The nurse asks a patient to provide a urine sample for a urine culture. When the nurse returns 3 hours later, the patient says the urine sample has been sitting by the bed for the last 2 hours. Which action by the nurse is appropriate?

A. Send it to the laboratory immediately

B. Dump the sample and ask the patient to provide a fresh specimen 

C. Refrigerate the sample

D. Carry the sample to the laboratory by hand

 

B. dump the sample and ask the patient to provide a fresh specimen

Rationale: A urine sample that has been at room temperature for more than one hour should be discarded and a fresh sample obtained. Laboratory tests on such a sample may give inaccurate results due to bacterial growth and chemical reactions with the air. Refrigerating the sample is helpful soon after it is obtained, but will not do any good at this point. Sending an old sample to the lab or carrying it by hand will both lead to inaccurate results.

500

A nurse caring for patients in a long-term care facility is often required to collect urine specimens from patients for laboratory testing. Which techniques for urine collection are performed correctly? Select all that apply.

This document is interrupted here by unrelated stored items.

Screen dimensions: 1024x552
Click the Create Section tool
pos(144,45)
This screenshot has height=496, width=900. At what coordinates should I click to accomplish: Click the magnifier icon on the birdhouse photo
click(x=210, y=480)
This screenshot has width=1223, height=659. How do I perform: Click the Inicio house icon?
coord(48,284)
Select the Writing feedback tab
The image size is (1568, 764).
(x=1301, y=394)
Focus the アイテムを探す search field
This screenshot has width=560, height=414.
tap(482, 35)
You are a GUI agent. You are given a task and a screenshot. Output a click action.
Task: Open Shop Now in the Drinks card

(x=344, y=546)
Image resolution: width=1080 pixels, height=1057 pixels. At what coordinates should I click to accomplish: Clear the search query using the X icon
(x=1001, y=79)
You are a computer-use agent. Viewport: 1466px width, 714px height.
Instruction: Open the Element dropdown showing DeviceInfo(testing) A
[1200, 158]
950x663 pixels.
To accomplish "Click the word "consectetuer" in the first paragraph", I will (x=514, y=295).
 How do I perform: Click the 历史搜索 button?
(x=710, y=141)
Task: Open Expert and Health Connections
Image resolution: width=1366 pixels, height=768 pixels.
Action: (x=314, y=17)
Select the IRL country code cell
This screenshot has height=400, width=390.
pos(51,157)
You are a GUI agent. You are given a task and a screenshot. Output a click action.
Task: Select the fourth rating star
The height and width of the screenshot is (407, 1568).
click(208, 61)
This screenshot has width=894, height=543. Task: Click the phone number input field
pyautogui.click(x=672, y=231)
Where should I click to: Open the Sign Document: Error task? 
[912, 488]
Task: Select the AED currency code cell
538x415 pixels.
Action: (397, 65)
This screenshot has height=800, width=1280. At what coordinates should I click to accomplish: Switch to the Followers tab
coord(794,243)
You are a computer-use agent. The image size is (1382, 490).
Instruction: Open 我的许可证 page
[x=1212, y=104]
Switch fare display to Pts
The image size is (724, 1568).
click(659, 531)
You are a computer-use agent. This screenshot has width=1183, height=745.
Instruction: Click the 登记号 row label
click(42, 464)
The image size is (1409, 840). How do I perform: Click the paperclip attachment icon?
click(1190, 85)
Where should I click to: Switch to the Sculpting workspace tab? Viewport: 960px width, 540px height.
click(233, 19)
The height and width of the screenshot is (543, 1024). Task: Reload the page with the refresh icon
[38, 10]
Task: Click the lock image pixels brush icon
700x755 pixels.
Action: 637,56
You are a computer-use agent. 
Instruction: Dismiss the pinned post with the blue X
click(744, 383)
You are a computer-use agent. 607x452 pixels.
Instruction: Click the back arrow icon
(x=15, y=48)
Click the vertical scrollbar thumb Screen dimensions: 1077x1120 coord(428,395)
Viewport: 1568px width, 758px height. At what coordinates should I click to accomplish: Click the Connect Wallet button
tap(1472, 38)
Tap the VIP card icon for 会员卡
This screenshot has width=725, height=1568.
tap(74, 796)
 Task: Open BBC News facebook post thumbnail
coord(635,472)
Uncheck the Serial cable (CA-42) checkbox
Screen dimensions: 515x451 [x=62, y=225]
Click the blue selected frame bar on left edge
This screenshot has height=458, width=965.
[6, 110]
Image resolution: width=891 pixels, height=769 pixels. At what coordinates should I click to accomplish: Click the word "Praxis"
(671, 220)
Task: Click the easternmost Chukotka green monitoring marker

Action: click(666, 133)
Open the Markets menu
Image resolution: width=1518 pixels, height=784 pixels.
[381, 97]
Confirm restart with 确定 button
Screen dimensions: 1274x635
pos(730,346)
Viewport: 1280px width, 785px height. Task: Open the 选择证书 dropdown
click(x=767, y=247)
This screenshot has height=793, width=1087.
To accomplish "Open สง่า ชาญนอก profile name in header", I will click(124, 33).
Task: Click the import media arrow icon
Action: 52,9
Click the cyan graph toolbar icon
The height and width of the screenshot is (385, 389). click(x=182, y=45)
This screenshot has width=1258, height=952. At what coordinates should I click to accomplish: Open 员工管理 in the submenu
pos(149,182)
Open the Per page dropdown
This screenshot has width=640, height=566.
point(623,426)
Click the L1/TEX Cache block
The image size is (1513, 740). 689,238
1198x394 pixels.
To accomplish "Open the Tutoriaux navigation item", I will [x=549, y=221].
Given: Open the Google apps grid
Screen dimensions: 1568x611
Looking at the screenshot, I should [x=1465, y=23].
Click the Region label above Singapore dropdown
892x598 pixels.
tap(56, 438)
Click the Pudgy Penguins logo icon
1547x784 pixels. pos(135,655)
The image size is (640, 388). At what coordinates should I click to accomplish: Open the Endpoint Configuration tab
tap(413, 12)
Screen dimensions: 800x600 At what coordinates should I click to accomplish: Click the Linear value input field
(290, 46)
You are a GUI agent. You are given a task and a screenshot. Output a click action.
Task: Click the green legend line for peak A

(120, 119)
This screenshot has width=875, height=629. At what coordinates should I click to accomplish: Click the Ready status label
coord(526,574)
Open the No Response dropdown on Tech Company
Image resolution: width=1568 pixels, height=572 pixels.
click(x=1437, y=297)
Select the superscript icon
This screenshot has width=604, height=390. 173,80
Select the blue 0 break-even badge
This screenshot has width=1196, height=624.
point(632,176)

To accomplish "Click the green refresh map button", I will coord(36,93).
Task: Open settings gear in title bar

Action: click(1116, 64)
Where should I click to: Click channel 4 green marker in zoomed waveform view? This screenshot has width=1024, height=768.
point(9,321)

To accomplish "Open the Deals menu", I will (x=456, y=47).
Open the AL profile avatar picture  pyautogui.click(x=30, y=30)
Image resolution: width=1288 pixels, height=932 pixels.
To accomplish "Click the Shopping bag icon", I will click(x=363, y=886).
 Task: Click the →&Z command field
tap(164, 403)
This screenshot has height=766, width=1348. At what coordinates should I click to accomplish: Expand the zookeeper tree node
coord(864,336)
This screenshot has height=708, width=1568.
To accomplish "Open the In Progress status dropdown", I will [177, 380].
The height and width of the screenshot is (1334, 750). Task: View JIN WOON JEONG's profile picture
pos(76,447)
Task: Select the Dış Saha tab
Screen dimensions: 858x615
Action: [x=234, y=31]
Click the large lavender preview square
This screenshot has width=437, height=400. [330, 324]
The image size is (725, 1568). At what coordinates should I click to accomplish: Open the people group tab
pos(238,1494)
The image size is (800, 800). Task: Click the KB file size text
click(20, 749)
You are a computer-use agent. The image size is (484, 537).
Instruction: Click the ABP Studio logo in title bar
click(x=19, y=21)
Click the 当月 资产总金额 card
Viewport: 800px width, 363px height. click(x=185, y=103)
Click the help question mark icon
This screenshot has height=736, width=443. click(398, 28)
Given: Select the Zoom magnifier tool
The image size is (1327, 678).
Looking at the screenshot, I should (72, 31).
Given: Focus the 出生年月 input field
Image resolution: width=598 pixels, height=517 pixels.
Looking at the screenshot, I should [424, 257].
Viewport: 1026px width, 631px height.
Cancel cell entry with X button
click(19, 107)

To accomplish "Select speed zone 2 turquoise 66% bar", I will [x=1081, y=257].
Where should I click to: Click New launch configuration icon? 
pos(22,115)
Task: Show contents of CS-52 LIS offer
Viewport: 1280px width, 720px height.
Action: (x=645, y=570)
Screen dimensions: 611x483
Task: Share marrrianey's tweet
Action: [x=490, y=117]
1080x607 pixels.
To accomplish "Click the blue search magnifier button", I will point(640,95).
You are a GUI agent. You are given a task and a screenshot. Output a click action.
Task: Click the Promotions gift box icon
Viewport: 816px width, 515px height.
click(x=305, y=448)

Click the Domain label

a. The nurse catheterizes a patient to collect a sterile urine sample for routine urinalysis.
b. The nurse collects a clean-catch urine specimen in the morning from a patient and stores it at room temperature until an afternoon pick-up.
c. The nurse collects a sterile urine specimen from the collection receptacle of a patient's indwelling catheter.
d. The nurse collects about 3 mL of urine from a patient's indwelling catheter to send for a urine culture.
e. The nurse collects a urine specimen from a patient with a urinary diversion by catheterizing the stoma.
f. The nurse discards the first urine of the day when performing a 24-hour urine specimen collection on a patient.

d, e, f. 

Rationale: A urine culture requires about 3 mL of urine, whereas routine urinalysis requires at least 10 mL of urine. The preferred method of collecting a urine specimen from a urinary diversion is to catheterize the stoma. For a 24-hour urine specimen, the nurse should discard the first voiding, then collect all urine voided for the next 24 hours. A sterile urine specimen is not required for a routine urinalysis. Urine chemistry is altered after urine stands at room temperature for a long period of time. A specimen from the collecting receptacle (drainage bag) may not be fresh urine and could result in an inaccurate analysis.